Structural and functional analysis of the Entamoeba histolytica EhrabB gene promoter
1 Departamento de Patología Experimental. Centro de Investigación y de Estudios Avanzados del IPN. A.P. 14-740 México, DF 07360, México
2 Programa Institucional de Biomedicina Molecular, ENMyH-IPN, Guillermo Massieu Helguera, No. 239. Fracc. La Escalera, Ticomán, CP 07320 México, DF, México
3 Posgrado en Ciencias Genómicas, Universidad Autónoma de la Ciudad de México, San Lorenzo # 290, Col. Del Valle, CP 03100, México DF, México
BMC Molecular Biology 2007, 8:82 doi:10.1186/1471-2199-8-82Published: 20 September 2007
The Entamoeba histolytica EhrabB gene encodes for a Rab GTPase involved in phagocytosis. It is located at a virulence locus where the Ehcp112 gene is in the complementary strand at 332 bp of EhrabB start codon, suggesting a finely regulated transcription of both genes. However, the transcription regulation in this parasite is poorly understood.

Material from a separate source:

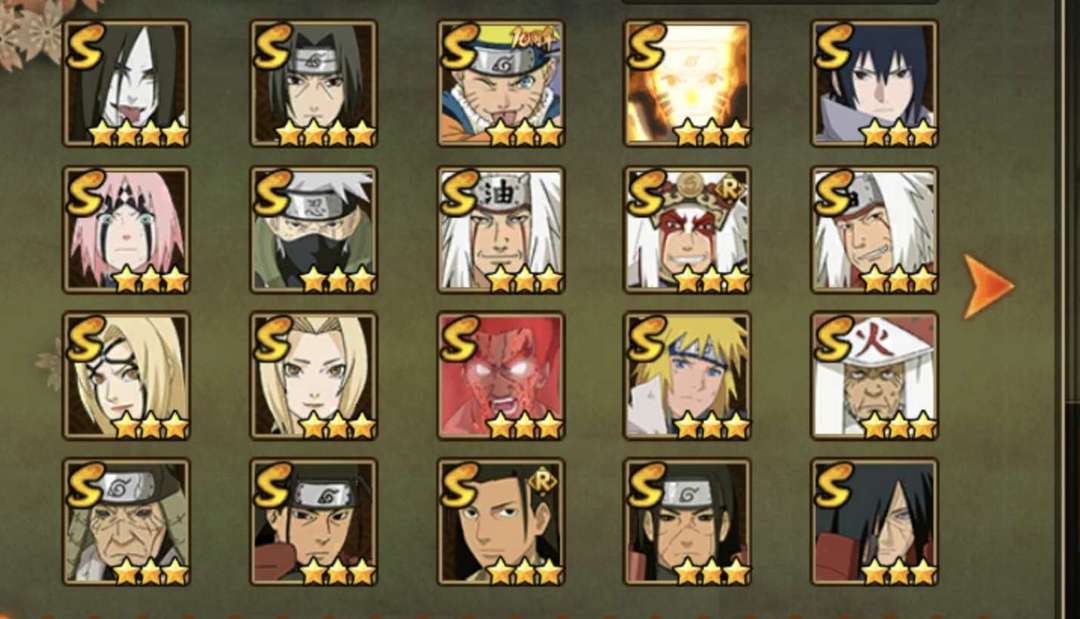The width and height of the screenshot is (1080, 619).
Task: Pick Jiraiya with oil headband
Action: pyautogui.click(x=501, y=229)
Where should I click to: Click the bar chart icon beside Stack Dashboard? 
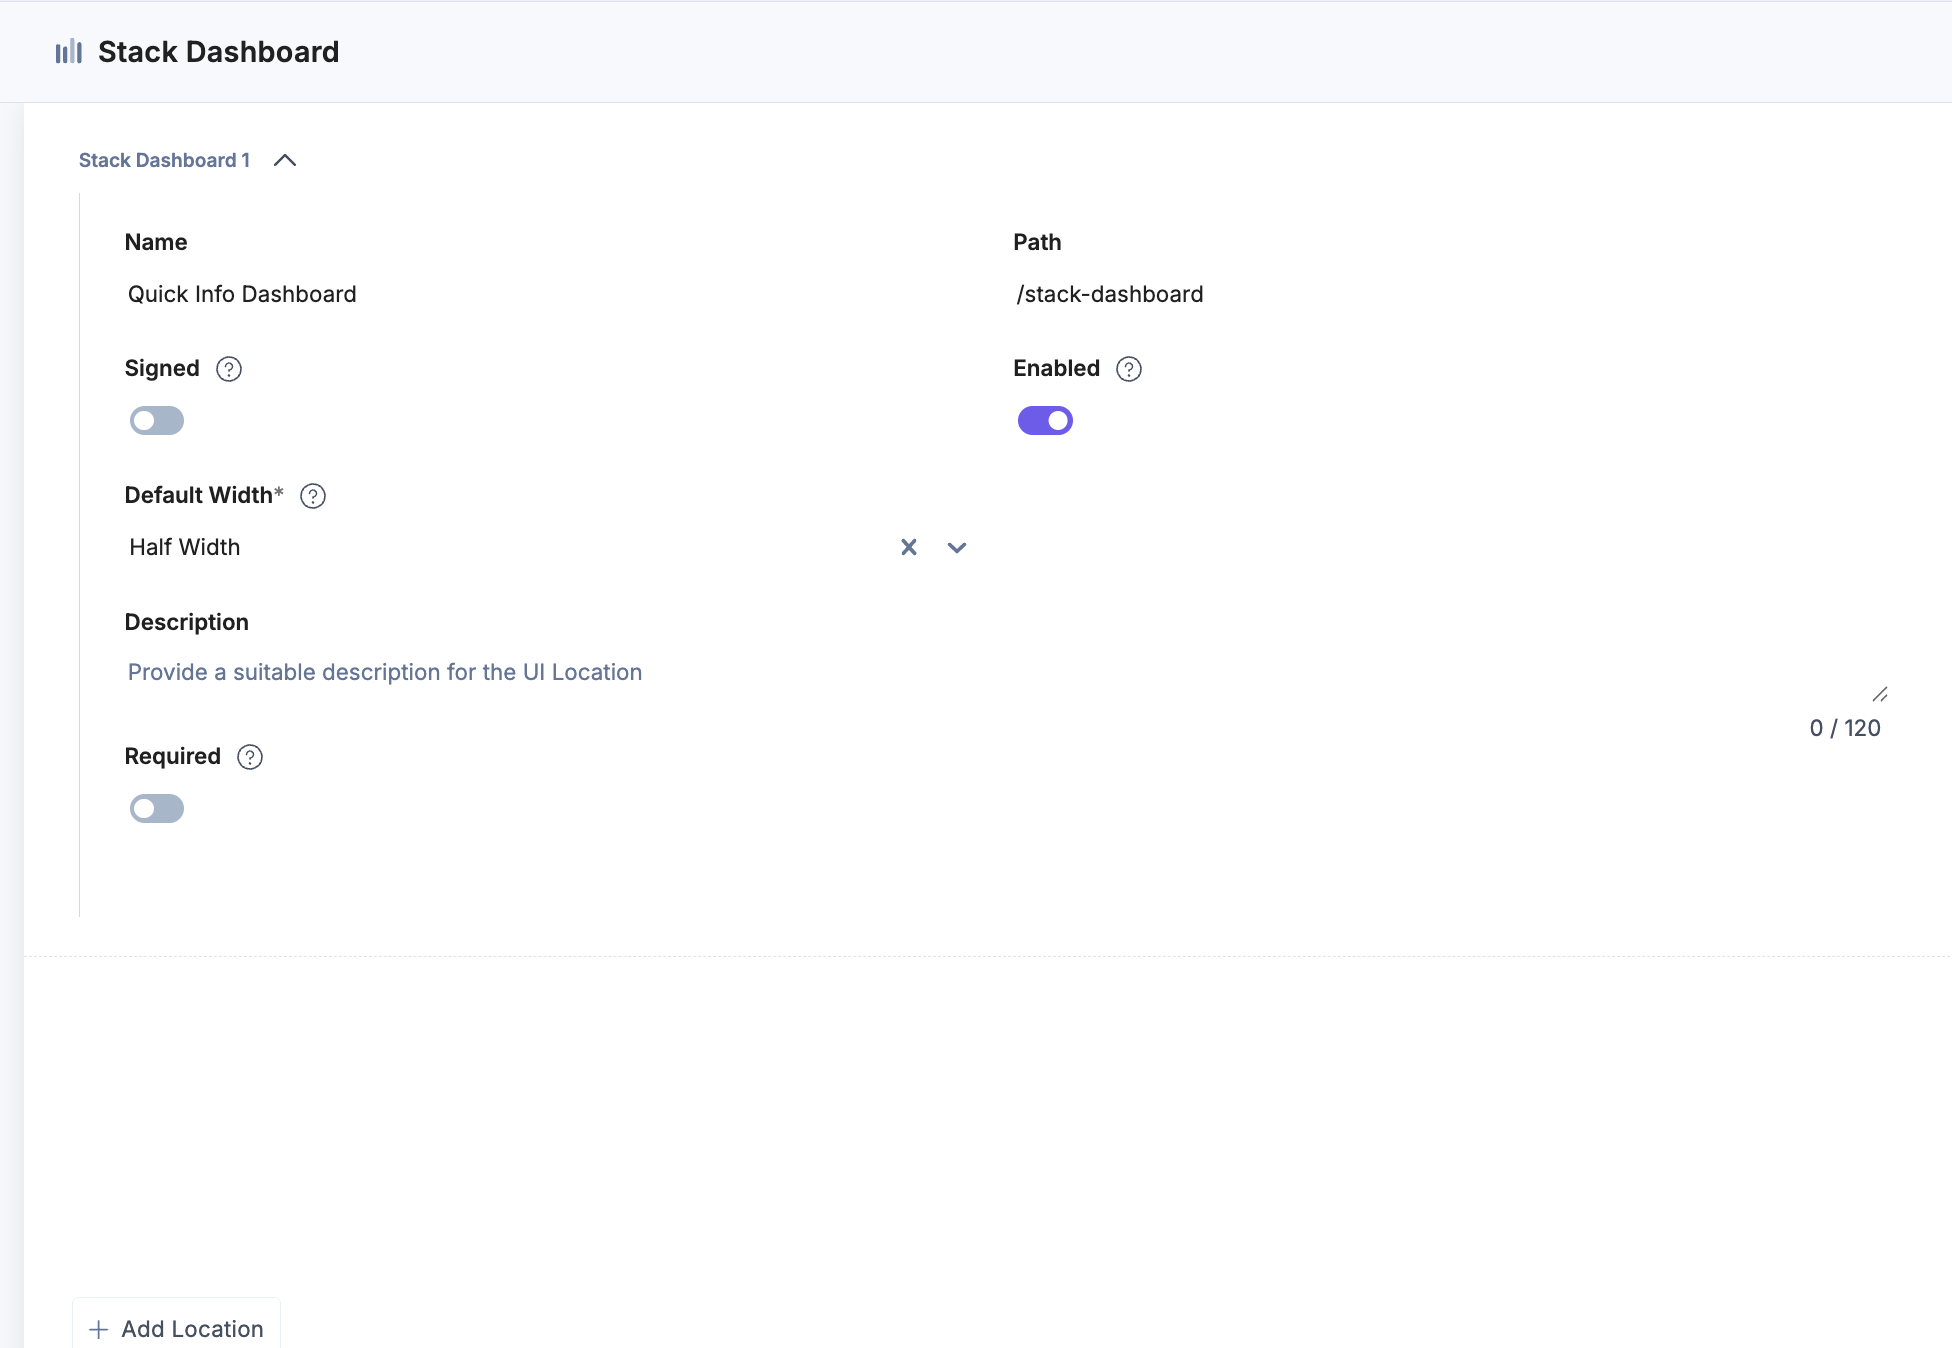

To initiate the knowledge of EhrabB gene expression regulation, here we studied the structural characteristics of its gene promoter and its control transcription elements. In silico searches of the EhrabB 5'-flanking region revealed that it contains a motif similar to the upstream regulatory element 1 (URE1) of the E. histolytica hgl5 gene. It also has sequences with homology to C/EBP and GATA1 binding sites, and heat shock elements (HSE). Primer extension experiments revealed that EhrabB has at least four transcription initiation sites. The elements at the 5'-flanking region that drive EhrabB gene expression were detected and characterized using transitory transfected trophozoites with a plasmid carrying the CAT reporter gene. EhrabB transcription is negatively regulated by a sequence located between positions -491 to -428 with respect to the first transcription initiation site. We also showed that the URE1-like motif activates EhrabB transcription. In addition, heat shock activated the EhrabB promoter in episomal constructs and lead to an increase in de novo EhrabB transcription.
The data suggest that EhrabB transcription is controlled negatively by an unidentified sequence, but it is activated by an URE1-like motif. Our analyses also revealed the presence of activator HSE that function under stress.